# PROBLEM STATEMENT:
Copy the lines of the data from the one holding "Viewport: 1280px width, 800px" through the one holding "Action: [x=1000, y=157]", inclusive, exactly as they appear, leaving out the pictures.

***** SUPPLIED DATA *****

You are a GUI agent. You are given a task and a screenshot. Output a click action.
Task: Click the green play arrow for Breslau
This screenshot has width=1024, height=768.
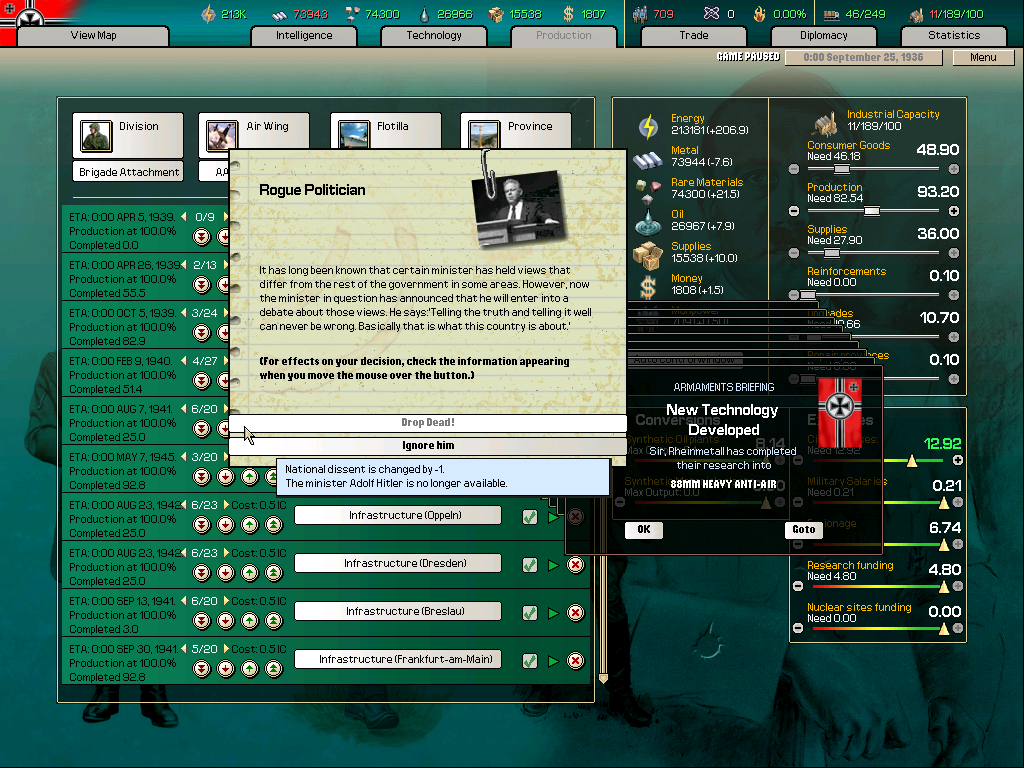point(553,613)
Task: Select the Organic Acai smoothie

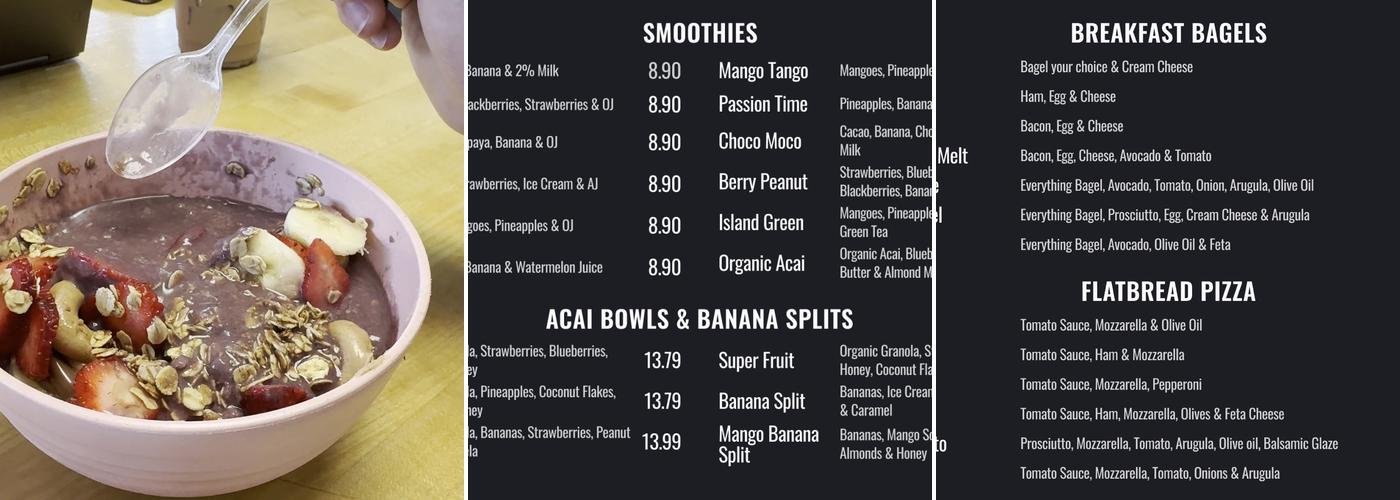Action: tap(761, 264)
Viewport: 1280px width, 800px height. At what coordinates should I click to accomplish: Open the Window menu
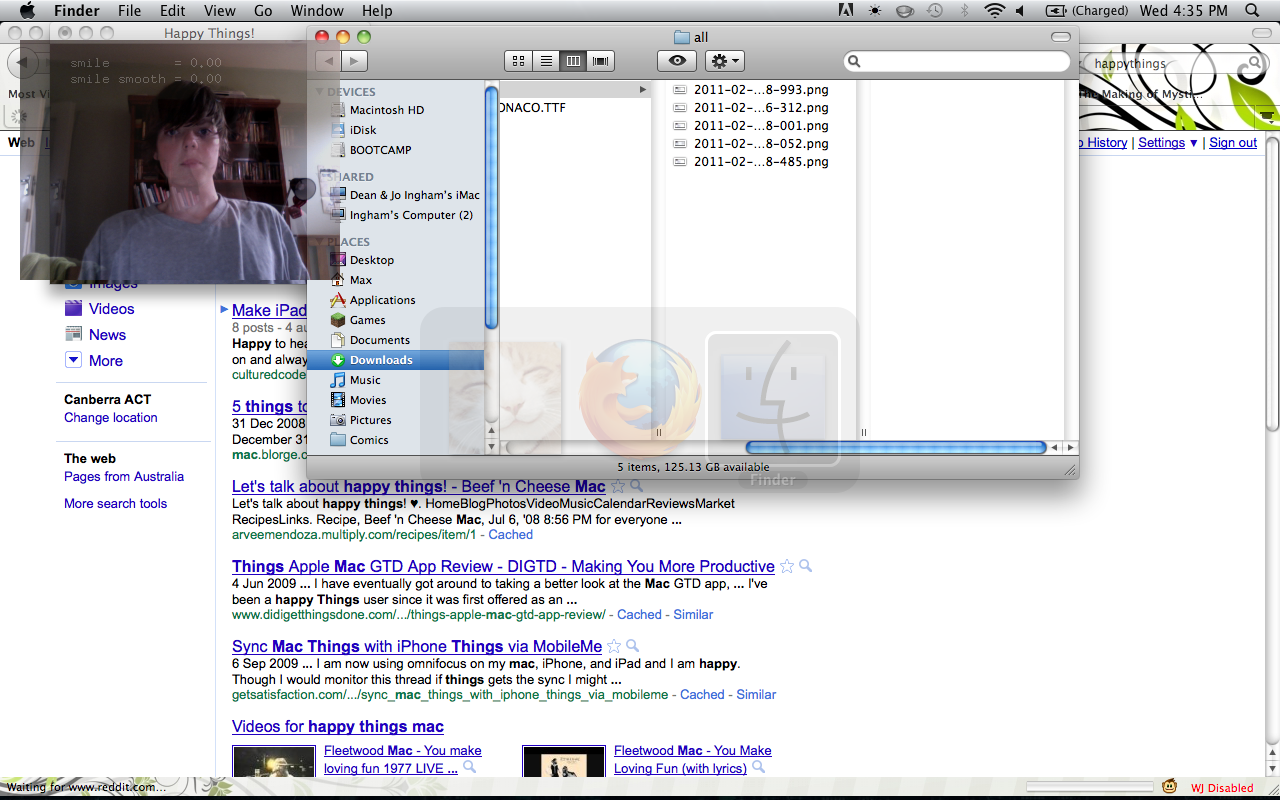pyautogui.click(x=316, y=11)
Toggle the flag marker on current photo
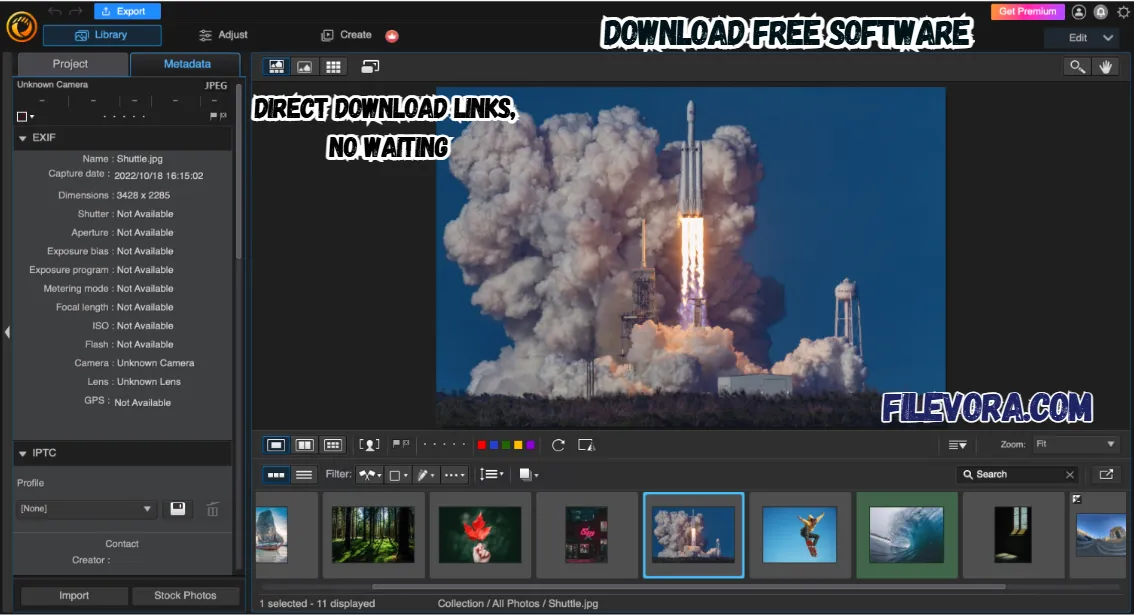Image resolution: width=1134 pixels, height=615 pixels. 397,444
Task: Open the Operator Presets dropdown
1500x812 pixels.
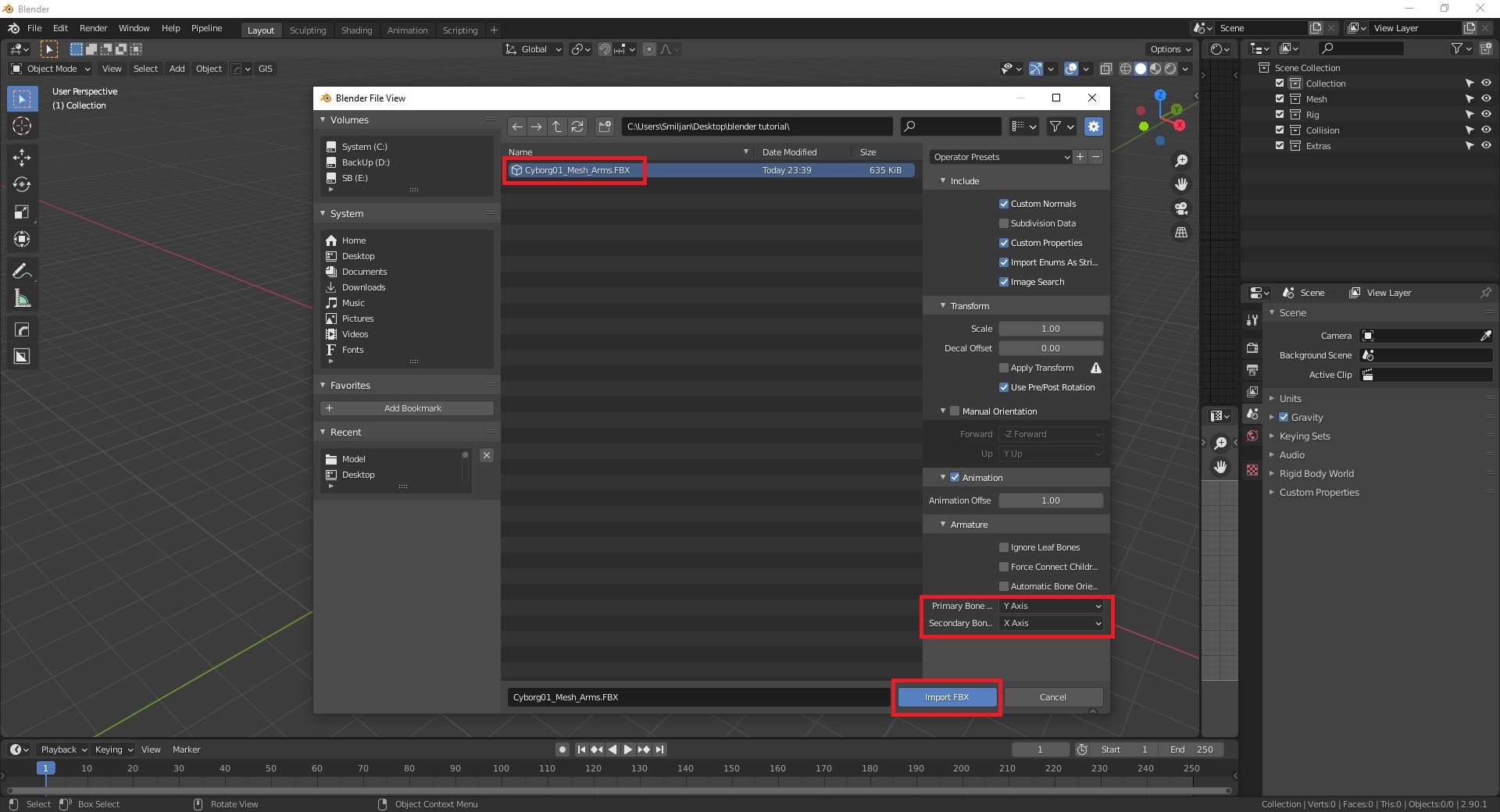Action: [x=1000, y=157]
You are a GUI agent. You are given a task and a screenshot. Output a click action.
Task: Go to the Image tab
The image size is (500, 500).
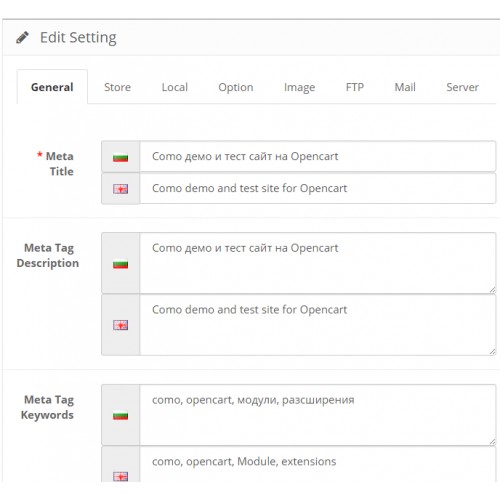[x=299, y=87]
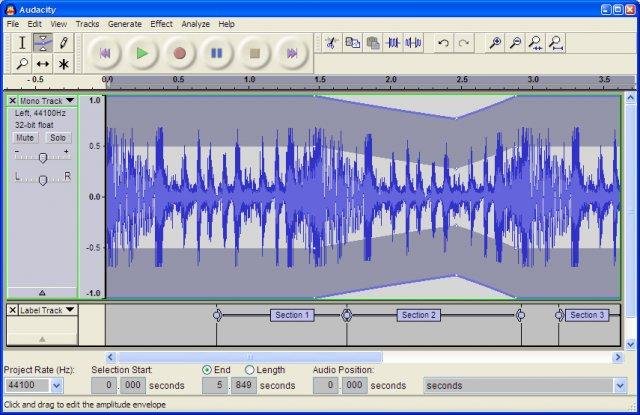Screen dimensions: 640x415
Task: Click the track gain slider
Action: point(42,157)
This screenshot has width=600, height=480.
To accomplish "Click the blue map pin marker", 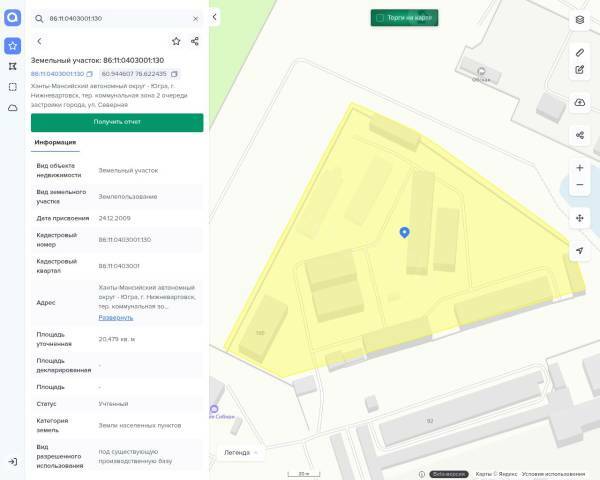I will click(x=404, y=232).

*****

# TASK OUTPUT:
Viewport: 1280px width, 800px height. At what coordinates should I click to accomplish: Open the Window menu
pyautogui.click(x=316, y=11)
Toggle the flag marker on current photo
Image resolution: width=1134 pixels, height=615 pixels. 397,444
Task: Open the Operator Presets dropdown
1500x812 pixels.
Action: [x=1000, y=157]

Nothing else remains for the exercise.